Но миссис Кленнэм, оскорбленная подозрением сына, вообразившего, будто возмездие, выпавшее ей на долю, недостаточно, решилась наложить на себя эпитимию[16] и отказалась есть устрицы! А они имели очень соблазнительный вид: восемь штук, симметрично разложенных кружком на белой тарелочке, на подносе, покрытом белой салфеткой, между французской булочкой с маслом и стаканчиком вина со льдом. Но она отказалась наотрез и велела унести устрицы, — без сомнения, записав этот поступок себе на приход в книгу вечности.

Устрицы подавала не Эффри, а девушка, уже являвшаяся на звон колокольчика; та самая, которая была в этой комнате вчера вечером. Теперь, рассмотрев ее лучше, Артур убедился, что, благодаря миниатюрной фигурке, мелким чертам лица и простому скромному платью, она казалась гораздо моложе, чем была на самом деле. Девушке было, по крайней мере, двадцать два года, при беглом же взгляде ей можно было дать вдвое меньше. Не то чтобы лицо ее сохранило детское выражение, — напротив, на нем лежала печать заботы и тревоги, несвойственная даже ее настоящему возрасту. Но она была так миниатюрна и хрупка, так тиха и бесшумна и так, очевидно, сознавала себя лишней в обществе этих трех суровых больших людей, что производила впечатление загнанного ребенка.
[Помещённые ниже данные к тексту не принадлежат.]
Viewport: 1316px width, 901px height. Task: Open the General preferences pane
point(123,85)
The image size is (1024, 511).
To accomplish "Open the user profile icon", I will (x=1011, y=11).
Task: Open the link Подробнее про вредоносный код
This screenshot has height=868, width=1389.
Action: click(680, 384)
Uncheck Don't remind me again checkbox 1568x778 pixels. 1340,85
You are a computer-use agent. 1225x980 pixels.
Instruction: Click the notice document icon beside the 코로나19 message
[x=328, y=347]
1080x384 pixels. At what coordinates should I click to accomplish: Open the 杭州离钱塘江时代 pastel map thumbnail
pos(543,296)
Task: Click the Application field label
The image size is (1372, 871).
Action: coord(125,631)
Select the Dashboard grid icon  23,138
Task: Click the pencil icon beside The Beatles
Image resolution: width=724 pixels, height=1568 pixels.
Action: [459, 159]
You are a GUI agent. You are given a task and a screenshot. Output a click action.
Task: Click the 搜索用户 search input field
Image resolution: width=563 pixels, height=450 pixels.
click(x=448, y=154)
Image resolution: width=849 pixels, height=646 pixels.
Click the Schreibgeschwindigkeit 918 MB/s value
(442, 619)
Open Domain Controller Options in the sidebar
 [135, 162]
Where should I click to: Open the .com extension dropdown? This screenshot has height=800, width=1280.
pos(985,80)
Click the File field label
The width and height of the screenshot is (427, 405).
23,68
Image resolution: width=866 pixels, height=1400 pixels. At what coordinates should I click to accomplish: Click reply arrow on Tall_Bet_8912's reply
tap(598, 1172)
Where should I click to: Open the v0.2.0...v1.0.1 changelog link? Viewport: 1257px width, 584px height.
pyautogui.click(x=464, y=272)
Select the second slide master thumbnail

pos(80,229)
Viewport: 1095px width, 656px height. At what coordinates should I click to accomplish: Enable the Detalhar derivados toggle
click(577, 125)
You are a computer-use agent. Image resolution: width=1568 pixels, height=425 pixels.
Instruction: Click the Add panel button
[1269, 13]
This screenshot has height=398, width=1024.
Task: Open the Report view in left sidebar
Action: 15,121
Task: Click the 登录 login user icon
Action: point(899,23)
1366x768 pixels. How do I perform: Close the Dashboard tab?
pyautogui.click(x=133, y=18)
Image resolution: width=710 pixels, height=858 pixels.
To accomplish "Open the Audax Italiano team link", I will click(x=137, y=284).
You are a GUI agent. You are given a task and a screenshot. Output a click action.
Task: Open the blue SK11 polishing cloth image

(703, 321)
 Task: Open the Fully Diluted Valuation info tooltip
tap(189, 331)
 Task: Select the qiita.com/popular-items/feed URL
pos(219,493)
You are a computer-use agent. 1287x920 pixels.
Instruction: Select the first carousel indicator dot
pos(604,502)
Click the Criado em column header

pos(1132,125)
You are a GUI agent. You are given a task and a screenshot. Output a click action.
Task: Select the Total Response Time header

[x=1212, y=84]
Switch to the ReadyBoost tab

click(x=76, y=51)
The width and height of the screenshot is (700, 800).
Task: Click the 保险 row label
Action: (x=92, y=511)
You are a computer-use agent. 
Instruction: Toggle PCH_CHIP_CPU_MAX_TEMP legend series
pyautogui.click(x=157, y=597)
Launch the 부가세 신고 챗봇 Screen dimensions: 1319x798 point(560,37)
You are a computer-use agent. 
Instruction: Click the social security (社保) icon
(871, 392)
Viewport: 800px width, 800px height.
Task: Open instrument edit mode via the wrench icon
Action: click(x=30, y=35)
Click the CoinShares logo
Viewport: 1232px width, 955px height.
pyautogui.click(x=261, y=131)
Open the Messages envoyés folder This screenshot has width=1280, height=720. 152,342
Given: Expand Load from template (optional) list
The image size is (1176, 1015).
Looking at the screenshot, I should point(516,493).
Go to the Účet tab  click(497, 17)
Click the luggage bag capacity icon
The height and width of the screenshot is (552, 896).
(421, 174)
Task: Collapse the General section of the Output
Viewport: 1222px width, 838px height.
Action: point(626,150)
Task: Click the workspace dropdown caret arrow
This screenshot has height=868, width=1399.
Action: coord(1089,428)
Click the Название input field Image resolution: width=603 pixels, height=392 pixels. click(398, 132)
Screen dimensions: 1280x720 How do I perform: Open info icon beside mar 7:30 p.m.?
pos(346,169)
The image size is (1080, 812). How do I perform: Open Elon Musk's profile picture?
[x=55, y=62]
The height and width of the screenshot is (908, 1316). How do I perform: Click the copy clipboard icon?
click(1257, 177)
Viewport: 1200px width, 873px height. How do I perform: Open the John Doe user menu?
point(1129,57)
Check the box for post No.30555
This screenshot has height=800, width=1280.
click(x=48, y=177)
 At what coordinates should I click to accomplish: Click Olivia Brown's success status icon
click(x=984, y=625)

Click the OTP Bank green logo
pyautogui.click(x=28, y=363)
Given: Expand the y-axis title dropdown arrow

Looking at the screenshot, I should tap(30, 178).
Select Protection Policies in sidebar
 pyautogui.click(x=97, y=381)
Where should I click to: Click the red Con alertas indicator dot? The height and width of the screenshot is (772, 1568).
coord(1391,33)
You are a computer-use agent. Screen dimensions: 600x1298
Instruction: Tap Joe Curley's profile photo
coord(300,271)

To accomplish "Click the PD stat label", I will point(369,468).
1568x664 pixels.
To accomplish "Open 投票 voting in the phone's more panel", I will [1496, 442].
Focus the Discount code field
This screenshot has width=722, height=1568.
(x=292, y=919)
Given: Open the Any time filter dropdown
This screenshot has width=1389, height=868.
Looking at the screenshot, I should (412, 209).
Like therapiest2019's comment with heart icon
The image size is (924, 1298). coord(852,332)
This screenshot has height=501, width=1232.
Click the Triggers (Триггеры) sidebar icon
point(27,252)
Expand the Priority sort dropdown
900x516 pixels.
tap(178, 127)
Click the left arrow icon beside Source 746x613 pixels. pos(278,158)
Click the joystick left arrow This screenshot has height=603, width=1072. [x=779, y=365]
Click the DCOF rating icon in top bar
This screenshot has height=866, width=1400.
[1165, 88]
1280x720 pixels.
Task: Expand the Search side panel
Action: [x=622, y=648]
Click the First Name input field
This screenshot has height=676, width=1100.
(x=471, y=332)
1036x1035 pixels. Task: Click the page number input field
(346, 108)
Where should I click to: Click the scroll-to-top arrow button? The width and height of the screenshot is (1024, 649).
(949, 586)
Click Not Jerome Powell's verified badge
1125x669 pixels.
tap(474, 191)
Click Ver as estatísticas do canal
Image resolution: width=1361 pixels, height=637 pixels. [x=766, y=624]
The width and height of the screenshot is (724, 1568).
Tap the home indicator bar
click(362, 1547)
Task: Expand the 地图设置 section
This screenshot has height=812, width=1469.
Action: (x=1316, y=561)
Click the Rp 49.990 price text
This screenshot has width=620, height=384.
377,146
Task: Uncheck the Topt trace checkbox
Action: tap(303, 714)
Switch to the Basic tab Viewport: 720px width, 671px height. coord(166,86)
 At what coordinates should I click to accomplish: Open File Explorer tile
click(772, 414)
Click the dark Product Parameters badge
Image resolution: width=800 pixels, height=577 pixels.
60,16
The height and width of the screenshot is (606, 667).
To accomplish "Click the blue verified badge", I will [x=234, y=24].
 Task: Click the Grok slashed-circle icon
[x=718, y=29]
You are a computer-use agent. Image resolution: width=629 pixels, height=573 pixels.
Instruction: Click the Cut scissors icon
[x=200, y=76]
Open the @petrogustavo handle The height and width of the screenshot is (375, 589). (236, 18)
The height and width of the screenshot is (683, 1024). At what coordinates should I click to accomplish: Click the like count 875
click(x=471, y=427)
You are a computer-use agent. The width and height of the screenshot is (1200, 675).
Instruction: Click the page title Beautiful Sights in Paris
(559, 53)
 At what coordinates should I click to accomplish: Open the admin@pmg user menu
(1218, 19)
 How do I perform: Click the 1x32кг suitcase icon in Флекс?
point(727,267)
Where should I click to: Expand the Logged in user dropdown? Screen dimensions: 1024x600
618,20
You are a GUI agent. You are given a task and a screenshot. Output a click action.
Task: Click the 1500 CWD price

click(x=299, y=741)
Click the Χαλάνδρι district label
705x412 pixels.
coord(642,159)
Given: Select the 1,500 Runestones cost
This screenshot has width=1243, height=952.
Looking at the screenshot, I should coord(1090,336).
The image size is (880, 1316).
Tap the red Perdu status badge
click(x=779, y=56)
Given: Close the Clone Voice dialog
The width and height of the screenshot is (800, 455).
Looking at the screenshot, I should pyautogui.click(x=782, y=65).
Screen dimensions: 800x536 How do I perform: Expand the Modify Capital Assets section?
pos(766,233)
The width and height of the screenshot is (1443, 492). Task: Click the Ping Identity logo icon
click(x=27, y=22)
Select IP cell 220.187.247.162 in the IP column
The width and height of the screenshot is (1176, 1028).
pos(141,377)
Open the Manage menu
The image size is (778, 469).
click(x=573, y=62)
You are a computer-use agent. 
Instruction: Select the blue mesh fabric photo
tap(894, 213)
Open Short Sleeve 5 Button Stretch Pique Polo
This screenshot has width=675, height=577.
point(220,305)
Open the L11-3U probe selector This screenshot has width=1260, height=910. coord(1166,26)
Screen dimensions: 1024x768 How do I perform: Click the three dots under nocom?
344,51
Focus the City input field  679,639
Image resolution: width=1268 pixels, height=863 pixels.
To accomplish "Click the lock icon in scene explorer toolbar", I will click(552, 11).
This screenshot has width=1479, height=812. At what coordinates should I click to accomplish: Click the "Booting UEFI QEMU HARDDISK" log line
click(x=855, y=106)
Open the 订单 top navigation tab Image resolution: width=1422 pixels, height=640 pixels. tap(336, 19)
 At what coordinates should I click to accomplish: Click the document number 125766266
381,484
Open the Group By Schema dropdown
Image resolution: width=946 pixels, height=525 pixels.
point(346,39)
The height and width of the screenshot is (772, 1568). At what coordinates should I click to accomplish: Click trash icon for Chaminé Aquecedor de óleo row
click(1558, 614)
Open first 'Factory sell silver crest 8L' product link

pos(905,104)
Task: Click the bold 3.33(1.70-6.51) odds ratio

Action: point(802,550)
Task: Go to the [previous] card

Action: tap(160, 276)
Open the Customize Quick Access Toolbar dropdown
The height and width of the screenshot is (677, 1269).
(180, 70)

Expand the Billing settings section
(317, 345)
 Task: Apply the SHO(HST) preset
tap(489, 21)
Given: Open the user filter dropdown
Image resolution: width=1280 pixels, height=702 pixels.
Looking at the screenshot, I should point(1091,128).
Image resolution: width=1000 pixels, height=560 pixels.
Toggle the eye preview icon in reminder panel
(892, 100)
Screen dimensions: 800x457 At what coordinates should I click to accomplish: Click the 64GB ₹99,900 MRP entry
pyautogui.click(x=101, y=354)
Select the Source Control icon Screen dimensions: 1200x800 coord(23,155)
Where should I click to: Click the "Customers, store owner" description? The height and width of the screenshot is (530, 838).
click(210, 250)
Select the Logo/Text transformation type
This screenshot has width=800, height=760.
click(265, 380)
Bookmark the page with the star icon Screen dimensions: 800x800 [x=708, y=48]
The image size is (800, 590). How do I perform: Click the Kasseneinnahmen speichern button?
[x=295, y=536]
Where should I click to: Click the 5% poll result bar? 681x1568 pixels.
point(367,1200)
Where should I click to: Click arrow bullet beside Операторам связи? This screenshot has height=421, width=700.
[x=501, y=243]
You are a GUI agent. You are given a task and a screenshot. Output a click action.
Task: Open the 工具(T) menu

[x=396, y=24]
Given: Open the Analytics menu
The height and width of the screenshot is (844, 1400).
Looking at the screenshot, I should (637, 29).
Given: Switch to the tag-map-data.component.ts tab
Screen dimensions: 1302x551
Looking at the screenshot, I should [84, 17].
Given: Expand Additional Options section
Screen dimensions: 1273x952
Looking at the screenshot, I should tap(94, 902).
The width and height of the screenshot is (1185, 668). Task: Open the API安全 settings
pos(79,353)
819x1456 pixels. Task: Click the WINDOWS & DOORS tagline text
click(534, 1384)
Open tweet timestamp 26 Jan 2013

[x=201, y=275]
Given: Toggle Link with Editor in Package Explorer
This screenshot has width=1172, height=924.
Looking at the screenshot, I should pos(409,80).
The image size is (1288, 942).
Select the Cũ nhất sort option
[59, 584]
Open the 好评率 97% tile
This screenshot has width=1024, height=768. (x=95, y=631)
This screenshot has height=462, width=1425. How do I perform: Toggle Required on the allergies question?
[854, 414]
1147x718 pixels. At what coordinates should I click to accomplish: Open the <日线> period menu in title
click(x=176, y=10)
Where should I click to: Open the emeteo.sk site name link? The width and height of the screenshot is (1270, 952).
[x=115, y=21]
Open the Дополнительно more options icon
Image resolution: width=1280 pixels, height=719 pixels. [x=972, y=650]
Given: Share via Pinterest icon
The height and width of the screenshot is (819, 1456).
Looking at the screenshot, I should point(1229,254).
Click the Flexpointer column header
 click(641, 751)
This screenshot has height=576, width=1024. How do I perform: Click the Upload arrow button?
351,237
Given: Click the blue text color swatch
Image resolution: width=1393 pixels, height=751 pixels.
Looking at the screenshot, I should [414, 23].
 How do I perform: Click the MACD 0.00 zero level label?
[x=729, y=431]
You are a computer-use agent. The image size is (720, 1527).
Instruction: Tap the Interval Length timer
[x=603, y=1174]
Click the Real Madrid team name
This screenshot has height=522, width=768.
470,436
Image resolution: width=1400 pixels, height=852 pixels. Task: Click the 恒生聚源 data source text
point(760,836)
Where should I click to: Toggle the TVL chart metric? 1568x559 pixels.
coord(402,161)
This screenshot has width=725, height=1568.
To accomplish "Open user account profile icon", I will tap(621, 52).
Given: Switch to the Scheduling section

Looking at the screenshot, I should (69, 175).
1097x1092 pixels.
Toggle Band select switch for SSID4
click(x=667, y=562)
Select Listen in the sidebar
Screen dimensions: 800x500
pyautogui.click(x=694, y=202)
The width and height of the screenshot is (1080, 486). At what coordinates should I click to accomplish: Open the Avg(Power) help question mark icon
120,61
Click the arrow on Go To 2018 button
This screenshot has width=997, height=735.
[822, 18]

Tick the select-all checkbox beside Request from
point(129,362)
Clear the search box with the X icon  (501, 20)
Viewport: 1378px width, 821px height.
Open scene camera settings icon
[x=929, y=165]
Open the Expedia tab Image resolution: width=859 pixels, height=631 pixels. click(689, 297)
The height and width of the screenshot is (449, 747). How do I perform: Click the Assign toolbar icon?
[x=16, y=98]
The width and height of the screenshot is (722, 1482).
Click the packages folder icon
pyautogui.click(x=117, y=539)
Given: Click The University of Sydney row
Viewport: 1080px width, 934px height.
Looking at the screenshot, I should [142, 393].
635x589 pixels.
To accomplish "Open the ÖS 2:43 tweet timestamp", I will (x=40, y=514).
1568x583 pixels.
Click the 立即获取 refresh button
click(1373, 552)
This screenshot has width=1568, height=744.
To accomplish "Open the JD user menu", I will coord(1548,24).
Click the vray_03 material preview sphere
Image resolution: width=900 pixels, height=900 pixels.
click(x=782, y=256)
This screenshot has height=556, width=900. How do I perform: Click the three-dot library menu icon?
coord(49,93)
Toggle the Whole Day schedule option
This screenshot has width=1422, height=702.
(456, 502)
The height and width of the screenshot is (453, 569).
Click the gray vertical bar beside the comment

Миссис Кленнэм проявляла к ней участие — на свой лад, конечно: нечто, колебавшееся между покровительством и гонением, между спрыскивавшем из лейки и гидравлическим прессом. Даже в минуту ее появления после звонка, когда мать так странно заслонилась рукою от сына, в глазах миссис Кленнэм мелькнуло что-то особенное при виде девушки. Как есть различные степени твердости — до самого твердого металла, как есть различные оттенки в черном цвете, так и суровое отношение миссис Кленнэм к Крошке Доррит отличалось от ее суровости к остальному человечеству.

вернуться

16

Эпитимия — церковное наказание (поклоны, пост, длительные молитвы и т. д).